Hmm...alright, we have two thoughts that are approaching the issue from a different perspective and which seem to conflict. Given Van Til's epistemology, that having knowledge involves "thinking God's thoughts from him," we can infer the conditional proposition: "If anything has knowledge, then that thing is re-thinking some thought that God has."

Now, I think it is fairly obvious that animals know some things. It would be absurd to say that (e.g.) the dogs on those awesome ESPN competitions are merely automata that are following commands mechanically rather than teachable beings who have _knowledge_ of their duties when specific words are said by their owners. Animals clearly know some things. (Although, as I said above, the quantitative difference between animals and humans in terms of reasoning is so unbelievably vast that a qualitative difference can accurately describe the disparity: hence the verse, "They have no understand.") Therefore, from the conditional statement above, since animals know some things, then it follows that animals are re-thinking some thoughts that God has. Does the fact that animals thought coincide with the Creator's thoughts at some point mean they have knowledge of God? Not necessarily. At least, I don't see a logical connection between those two propositions.

But, given that Van Til also says that unbelievers would be rambling fools without any knowledge at all if they were consistent in their presupposition, we can infer also that without some knowledge of God (e.g. His providential ordering of things), then knowledge is impossible -- or, "If not-(knowledge of God), then not-knowledge." By contraposition, this proposition can be transformed into "If knowledge, then knowledge of God." Therefore, if animals know anything (which it seems obvious they do), then they must have _some_ knowledge of God, in _some_ sense or another.
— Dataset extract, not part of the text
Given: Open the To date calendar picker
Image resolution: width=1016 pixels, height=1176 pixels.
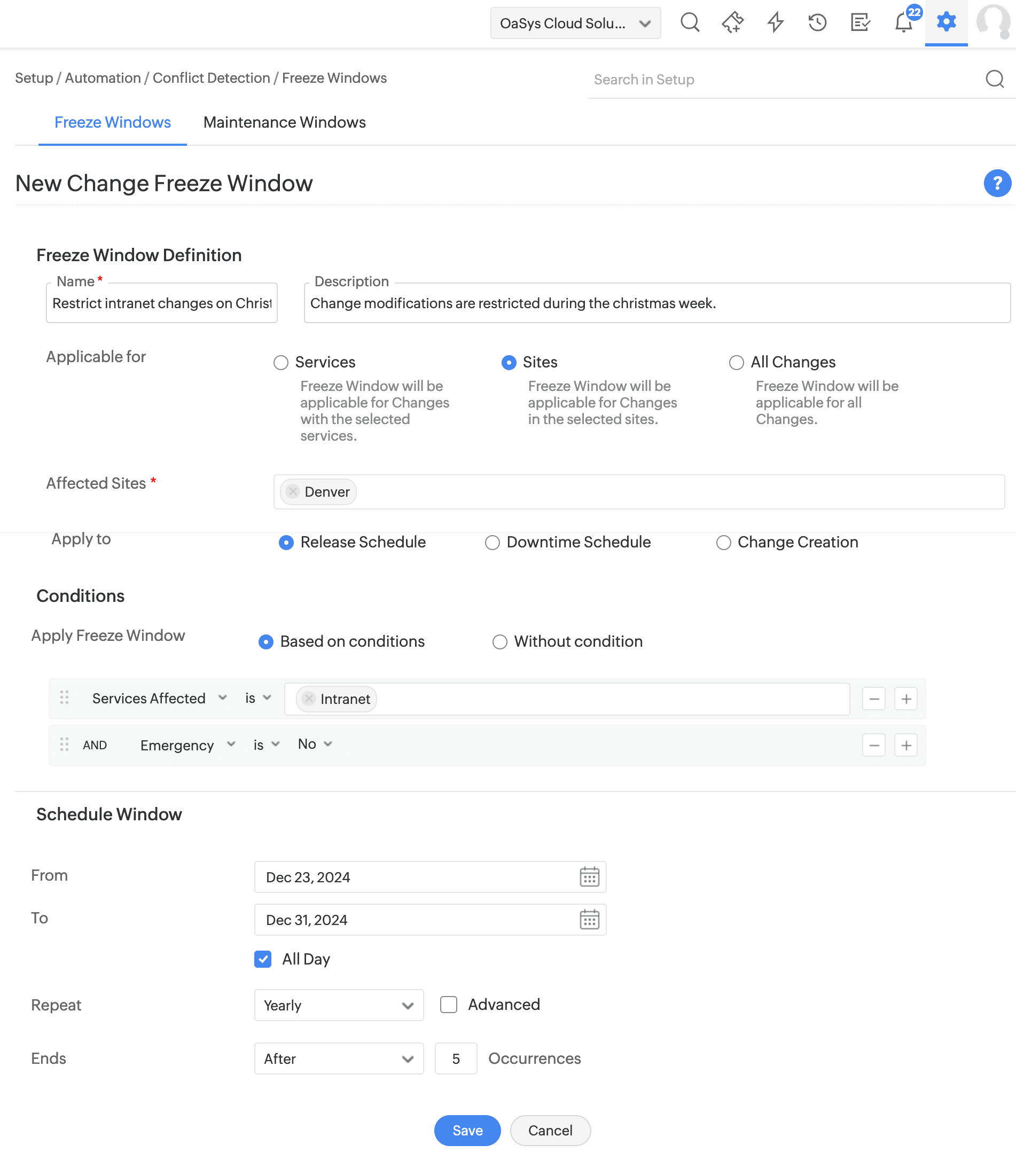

Now, let's compare this to the unbeliever. The problem with him, according to Van Til, is that he has constructed an autonomous philosophy when he should have submitted to the philosophy given by God in Scripture. He knows he is condemned by Jehovah through general revelation, and he knows he ought to accept the Gospel of Christ through special revelation. Yet he acts against this better knowledge by constructing a non-Christian worldview and living sinfully from his false presuppositions.

What about animals? As I said in a few posts above, they cannot sin. I would say they can act morally and immorally in a sense (contrary to what I said in that same post above), but they cannot act morally against a knowledge of God as Lawgiver -- and that is the crux! I would say that animals have _some_ knowledge of their Creator, in _some_ sense; but I would deny that they have any obligations to Him, and therefore any _knowledge_ of said obligations, for they are not made in His image. I would say they have an extremely limited knowledge of Him as Creator, but not as Lawgiver or as their Sovereign. In conclusion, therefore, animals do have knowledge of God, but not in a such a way that denigrates man as God's special creation.

At least, that's my conclusion. I could have very well erred in my reasoning, but I think I laid it all out cogently.


----------



## Peairtach (Jun 9, 2009)

I've got the main point anyway. Any objection to the point by the theist that Man's use of logic is evidence of his presuppositional knowledge of God, to the effect of "But animals use logic too", would fail because the atheist would still have to account for logic anyway in the irrational, impersonal and random chance universe of atheism.

What we are having now is a Christian intramural discussion about the nature and knowledge of animals in the light of Scripture and science.

If animals don't have souls they don't have any true knowledge more than computers/robots (?)

If (some) animals have souls they are very different to ours - not eternal and not made in God's Image (?) Hence their knowledge of logic and/or God is very different to ours.

I just thought that this might be something that some atheist/agnostic schooled in evolutionary psychology might throw into the debate and try to confuse things.


----------



## Confessor (Jun 9, 2009)

Richard Tallach said:


> I've got the main point anyway. Any objection to the point by the theist that Man's use of logic is evidence of his presuppositional knowledge of God, to the effect of "But animals use logic too", would fail because the atheist would still have to account for logic anyway in the irrational, impersonal and random chance universe of atheism.
> 
> What we are having now is a Christian intramural discussion about the nature and knowledge of animals in the light of Scripture and science.



Excellent way of stating it. The only "problem" is an in-house issue which simply needs clarification.



Richard Tallach said:


> If animals don't have souls they don't have any true knowledge more than computers/robots (?)
> 
> If (some) animals have souls they are very different to ours - not eternal and not made in God's Image (?) Hence their knowledge of logic and/or God is very different to ours.
> 
> I just thought that this might be something that some atheist/agnostic schooled in evolutionary psychology might throw into the debate and try to confuse things.



I think throwing "soul" into the mix at the beginning might be unhelpful, because we don't know exactly how to define it. I would suggest we see the differences between animals and humans, as well as what Scripture says regarding the soul of man, and go from there.

Also, if I recall correctly, I remember reading something that Gordon Clark wrote that had to do with the fact that animals are only souls. He said something about a misunderstanding that animals do not have souls, when the truth is that they are only souls. 

Perhaps I was dreaming.


----------